Fragility is about whether explanation changes according to data drift in input space. This is closely related to adversarial attack on explanations (i.e., whether small perturbation can change explanation without changing prediction). Finally, in general, it is very difficult to properly evaluate XAI methods and currently there is no ground truth for evaluation.

Perhaps because of these problematic features, the case studies presented in the following session felt very nuanced and complicated. As I’ve seen in other responsible AI talks, XAI methods are closely related to human-in-the-loop systems and the level of trust in human end users.

Responsible AI in Industry: Lessons Learned in Practice

This talk consisted of two parts: overview of responsible AI tools and related case studies. These tools are useful for model monitoring/inspection, generating explanations, fairness mitigation, error analysis, and counterfactual analysis. I was surprised that there are already several open-source tools available such as InterepretML, Fairlearn, What-If Tool.

The live demo from Microsoft was impressive but it was too fast to follow (I personally think Jupyter notebook isn’t the best method for presentation if we have to go back and forth a lot). Also I was not sure whether the examples were from deployed projects or toy datasets especially since the speaker talked about fairness mitigation and I was curious about how the full cycle of mitigation process looked like.

The case study from LinkedIn at the end was interesting (especially since they presented similar material last year at the same conference) but it felt somewhat disconnected for the same reason I just mentioned above; I wasn’t sure how human end users were involved in the fairness mitigation process.

A Behavioral and Economic Approach to Algorithmic Fairness

This talk was about looking at the fairness problem from economic perspective.

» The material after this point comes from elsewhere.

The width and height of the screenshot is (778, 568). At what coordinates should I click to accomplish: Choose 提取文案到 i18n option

Different from the traditional computer science approach, this talk suggested that economic approach presents the fairness problem in the form social welfare functions where social planner can optimize efficiency (expected outcome of interest among groups) and equity.

What was interesting was that the optimal algorithm isn’t just about prediction function but also about admission rule, meaning how social planner can use the predictions to make decisions. Normally, these admission rules are threshold-based; we make a decision on certain group of individuals based on certain thresholds, which is affected by equity preference of social planner. Another interesting aspect was that this equity preference can even affect the prediction function because decision makers who prefer discrimination may want to use additional features from data to discriminate protected groups.

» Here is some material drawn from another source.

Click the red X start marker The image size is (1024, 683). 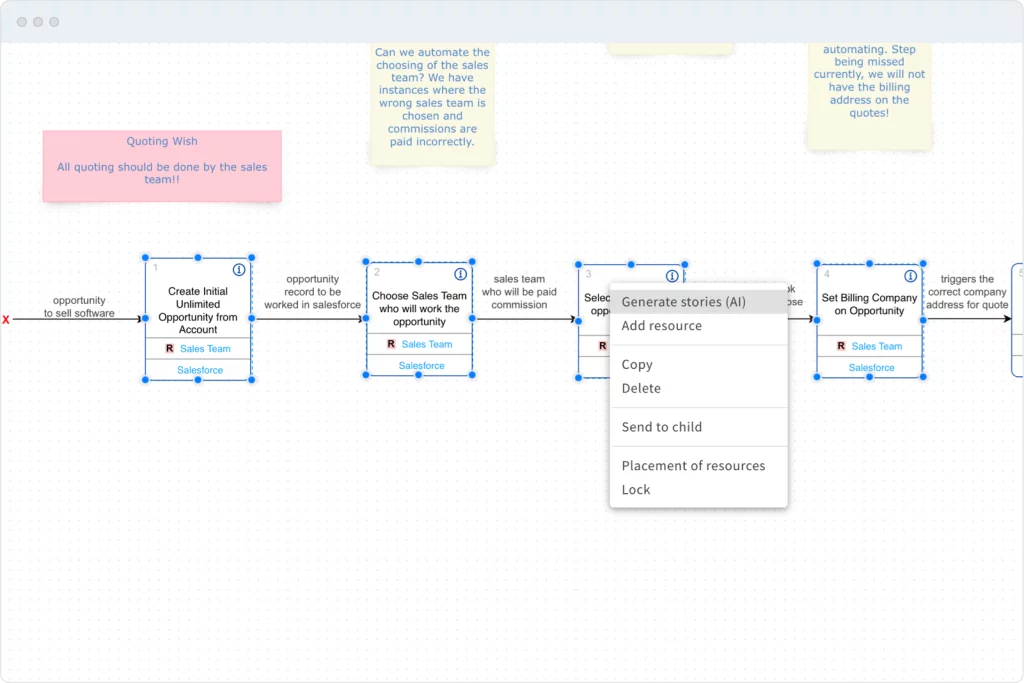click(x=6, y=320)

How to Achieve Both Transparency and Accuracy in Predictive Decision Making: an Introduction to Strategic Prediction

The whole idea of strategic prediction is very interesting because it’s about human users trying to game the system if they start understanding the rule of the game. For instance, if students learn about the criteria universities use for their admission process, they will try to find ways to cross that threshold so that they can be admitted. This tutorial gave an overview of this phenomenon from the perspective each stakeholder group in the process; institution (algorithm designers), individual (data provider), and society (all people as a whole).

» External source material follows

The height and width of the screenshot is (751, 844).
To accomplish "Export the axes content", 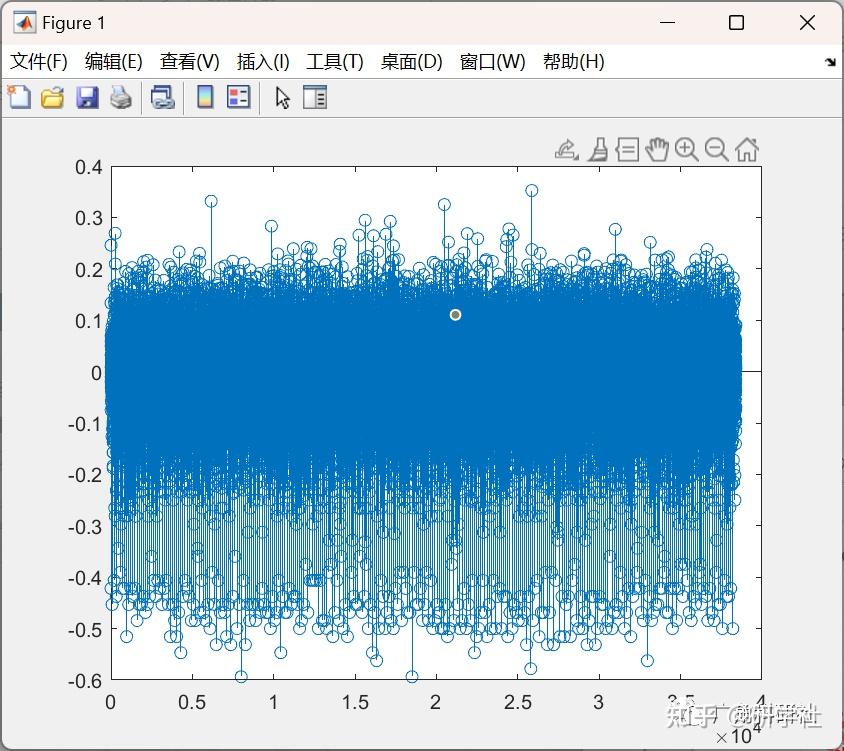I will click(x=565, y=148).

Instead of doing a deep dive on a specific topic, the tutorial presented various topics in the domain. Recourse and incentivization was one of them. If the deployed algorithm uses a feature that can harm individuals because the feature incentivizes them to behave in a certain way, automated harm at a massive scale will be expected. Another way to look at the strategic prediction is through causality. If we find a true causal relationship between features and model predictions, it might be able to utilize the benefit of strategic prediction from the institution’s perspective and to encourage improvement without encouraging gaming, which will be crucial for modellers.